### REQUIRED WORK
Repeat the records below word for word, but start at the line that contains "Instruction: Enable the", stop after the last line, and include nothing else.

### THE DATA
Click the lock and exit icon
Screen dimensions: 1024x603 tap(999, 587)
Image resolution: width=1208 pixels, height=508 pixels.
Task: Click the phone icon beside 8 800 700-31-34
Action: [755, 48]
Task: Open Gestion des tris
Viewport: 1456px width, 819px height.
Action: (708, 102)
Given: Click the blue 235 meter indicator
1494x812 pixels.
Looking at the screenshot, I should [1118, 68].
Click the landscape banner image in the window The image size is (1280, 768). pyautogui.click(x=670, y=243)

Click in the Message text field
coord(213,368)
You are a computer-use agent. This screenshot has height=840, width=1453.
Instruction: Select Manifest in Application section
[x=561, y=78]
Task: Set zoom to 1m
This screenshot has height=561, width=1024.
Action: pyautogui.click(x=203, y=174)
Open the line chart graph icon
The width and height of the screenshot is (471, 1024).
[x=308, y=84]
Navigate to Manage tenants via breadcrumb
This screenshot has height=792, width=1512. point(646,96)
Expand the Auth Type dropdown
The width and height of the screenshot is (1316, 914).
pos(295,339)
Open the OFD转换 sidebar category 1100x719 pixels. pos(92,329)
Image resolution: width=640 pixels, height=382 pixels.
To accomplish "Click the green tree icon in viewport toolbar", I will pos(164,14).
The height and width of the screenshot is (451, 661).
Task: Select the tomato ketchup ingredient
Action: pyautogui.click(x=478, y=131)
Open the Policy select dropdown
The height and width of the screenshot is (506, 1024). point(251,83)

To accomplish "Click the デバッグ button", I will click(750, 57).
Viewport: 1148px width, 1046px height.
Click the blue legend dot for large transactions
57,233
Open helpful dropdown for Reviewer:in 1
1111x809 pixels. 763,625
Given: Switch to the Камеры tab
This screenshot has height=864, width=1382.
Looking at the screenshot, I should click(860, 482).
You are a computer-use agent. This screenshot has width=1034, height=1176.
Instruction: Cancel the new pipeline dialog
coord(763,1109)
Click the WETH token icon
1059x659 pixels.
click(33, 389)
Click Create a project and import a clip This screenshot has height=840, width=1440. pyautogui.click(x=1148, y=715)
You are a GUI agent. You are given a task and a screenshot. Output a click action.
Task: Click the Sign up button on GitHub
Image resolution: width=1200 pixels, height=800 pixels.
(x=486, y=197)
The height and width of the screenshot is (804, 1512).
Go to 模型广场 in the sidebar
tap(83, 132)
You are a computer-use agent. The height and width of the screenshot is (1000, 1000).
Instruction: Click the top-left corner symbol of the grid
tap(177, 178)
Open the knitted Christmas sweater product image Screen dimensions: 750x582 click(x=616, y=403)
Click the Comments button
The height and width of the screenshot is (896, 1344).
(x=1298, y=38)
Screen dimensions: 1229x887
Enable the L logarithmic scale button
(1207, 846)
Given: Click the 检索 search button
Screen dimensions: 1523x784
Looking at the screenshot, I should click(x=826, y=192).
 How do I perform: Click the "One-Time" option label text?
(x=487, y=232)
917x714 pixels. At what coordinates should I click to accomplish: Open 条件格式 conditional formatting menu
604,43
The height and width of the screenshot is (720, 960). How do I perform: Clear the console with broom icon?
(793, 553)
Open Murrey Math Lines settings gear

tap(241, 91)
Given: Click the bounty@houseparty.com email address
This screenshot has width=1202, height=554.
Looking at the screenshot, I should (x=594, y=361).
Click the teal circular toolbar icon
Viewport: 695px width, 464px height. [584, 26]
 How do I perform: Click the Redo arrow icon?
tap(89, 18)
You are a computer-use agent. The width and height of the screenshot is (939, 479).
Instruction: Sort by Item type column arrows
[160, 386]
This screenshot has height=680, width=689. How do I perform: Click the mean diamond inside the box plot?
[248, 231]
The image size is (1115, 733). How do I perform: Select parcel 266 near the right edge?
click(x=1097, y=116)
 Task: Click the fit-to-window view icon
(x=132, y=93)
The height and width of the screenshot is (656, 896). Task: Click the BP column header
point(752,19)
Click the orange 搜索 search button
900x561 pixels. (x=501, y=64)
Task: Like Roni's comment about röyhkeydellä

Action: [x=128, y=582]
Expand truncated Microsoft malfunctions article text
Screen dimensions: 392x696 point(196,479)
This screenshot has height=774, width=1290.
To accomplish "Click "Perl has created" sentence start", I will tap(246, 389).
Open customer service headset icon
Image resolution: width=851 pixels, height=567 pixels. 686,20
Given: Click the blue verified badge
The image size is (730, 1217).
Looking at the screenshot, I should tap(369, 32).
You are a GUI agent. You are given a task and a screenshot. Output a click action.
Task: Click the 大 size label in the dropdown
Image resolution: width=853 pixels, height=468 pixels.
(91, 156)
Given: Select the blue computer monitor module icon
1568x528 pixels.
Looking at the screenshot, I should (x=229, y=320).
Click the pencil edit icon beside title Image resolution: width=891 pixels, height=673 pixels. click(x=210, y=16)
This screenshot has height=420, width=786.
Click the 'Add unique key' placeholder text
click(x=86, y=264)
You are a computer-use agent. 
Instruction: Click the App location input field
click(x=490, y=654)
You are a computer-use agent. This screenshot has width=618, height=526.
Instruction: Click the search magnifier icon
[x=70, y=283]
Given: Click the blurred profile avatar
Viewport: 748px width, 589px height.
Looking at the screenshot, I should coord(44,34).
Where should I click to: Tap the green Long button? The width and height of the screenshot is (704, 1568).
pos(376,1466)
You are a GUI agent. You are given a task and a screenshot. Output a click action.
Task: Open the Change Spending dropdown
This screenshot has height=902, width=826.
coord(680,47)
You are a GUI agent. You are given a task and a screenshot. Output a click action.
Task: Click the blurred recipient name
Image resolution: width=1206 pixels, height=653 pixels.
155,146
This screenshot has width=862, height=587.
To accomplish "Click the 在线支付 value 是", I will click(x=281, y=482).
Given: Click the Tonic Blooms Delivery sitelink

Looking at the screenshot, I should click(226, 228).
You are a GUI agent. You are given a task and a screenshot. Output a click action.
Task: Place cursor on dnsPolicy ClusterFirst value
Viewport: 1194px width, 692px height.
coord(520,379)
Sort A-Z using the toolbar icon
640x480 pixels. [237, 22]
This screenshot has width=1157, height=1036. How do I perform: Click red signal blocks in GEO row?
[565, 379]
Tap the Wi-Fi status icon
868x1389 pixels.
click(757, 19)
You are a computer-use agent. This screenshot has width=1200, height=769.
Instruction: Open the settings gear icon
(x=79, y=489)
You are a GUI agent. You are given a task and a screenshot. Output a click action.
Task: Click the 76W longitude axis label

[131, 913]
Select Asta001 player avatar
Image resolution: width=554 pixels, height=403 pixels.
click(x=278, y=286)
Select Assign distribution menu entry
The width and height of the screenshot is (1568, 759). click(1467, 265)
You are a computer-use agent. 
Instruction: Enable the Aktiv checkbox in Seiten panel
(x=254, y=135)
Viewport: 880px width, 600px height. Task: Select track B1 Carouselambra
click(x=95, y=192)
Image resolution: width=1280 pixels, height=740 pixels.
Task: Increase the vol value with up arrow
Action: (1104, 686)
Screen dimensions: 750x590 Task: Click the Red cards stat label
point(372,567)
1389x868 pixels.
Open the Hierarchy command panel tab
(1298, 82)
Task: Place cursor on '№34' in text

### SOLUTION TO THIS PROBLEM
Instruction: Enable the Aktiv checkbox in Seiten panel
(x=254, y=135)
Viewport: 880px width, 600px height. Task: Select track B1 Carouselambra
click(x=95, y=192)
Image resolution: width=1280 pixels, height=740 pixels.
Task: Increase the vol value with up arrow
Action: (1104, 686)
Screen dimensions: 750x590 Task: Click the Red cards stat label
point(372,567)
1389x868 pixels.
Open the Hierarchy command panel tab
(1298, 82)
Task: Place cursor on '№34' in text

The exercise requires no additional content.